• [Stated goal] Could you write out again the lines starting with the one that contains "This screenshot has height=992, width=1000." and going on through the one that contains "click(x=704, y=360)", item wording included, and only those lines, rescaling every coordinate in the answers by 0.95 and rounding each to a whole number, with halves rounded up?

• [Given data]

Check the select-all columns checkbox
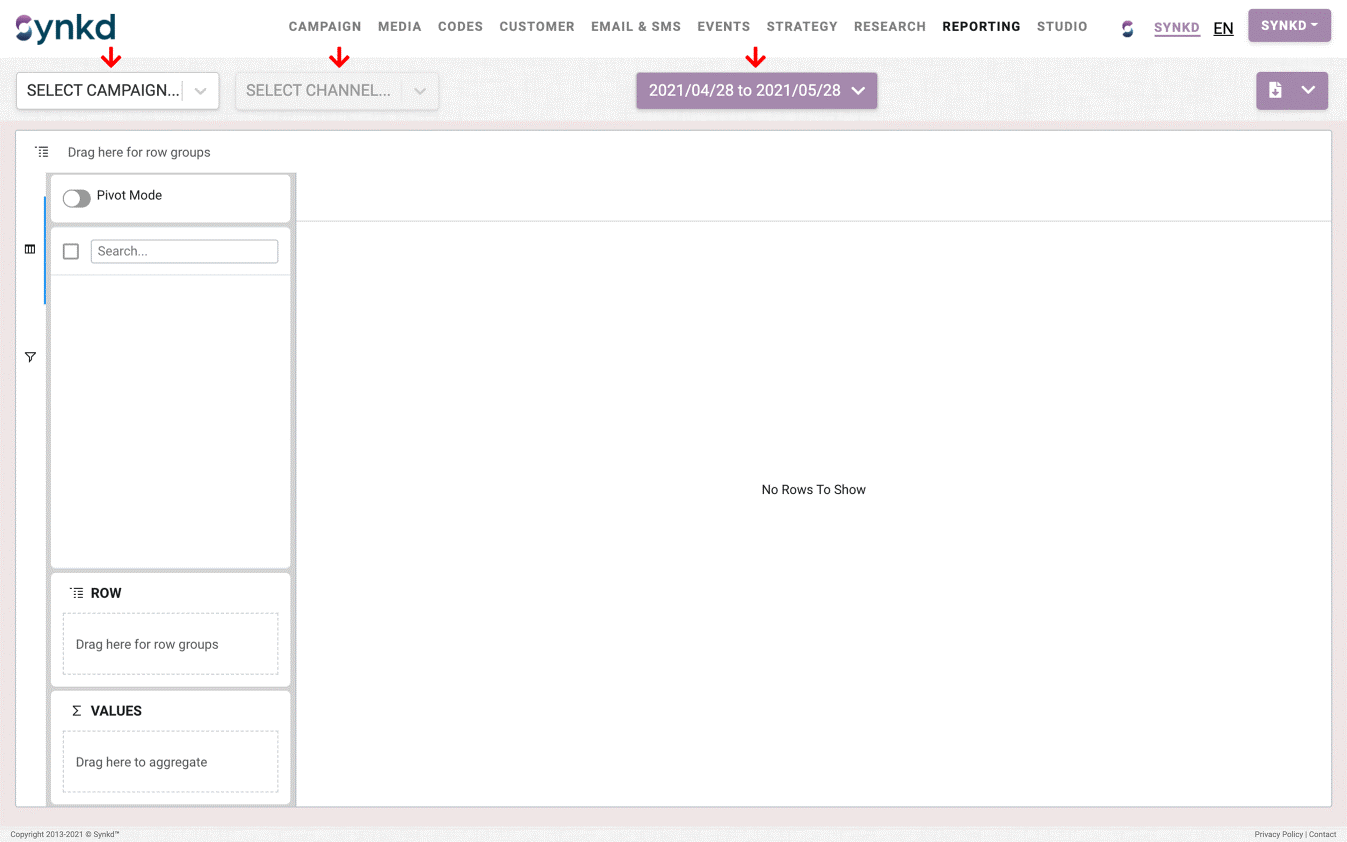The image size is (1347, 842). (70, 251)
--
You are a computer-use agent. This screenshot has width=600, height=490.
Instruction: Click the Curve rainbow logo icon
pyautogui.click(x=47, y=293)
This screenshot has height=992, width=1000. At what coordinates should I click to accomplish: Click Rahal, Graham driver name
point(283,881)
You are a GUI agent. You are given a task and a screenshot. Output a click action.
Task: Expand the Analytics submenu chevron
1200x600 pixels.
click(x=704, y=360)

• [Worked answer]
This screenshot has height=992, width=1000. At what coordinates should I click to accomplish: Click Rahal, Graham driver name
point(269,837)
You are a GUI agent. You are given a task and a screenshot. Output a click action.
Task: Expand the Analytics submenu chevron
1200x600 pixels.
click(x=669, y=342)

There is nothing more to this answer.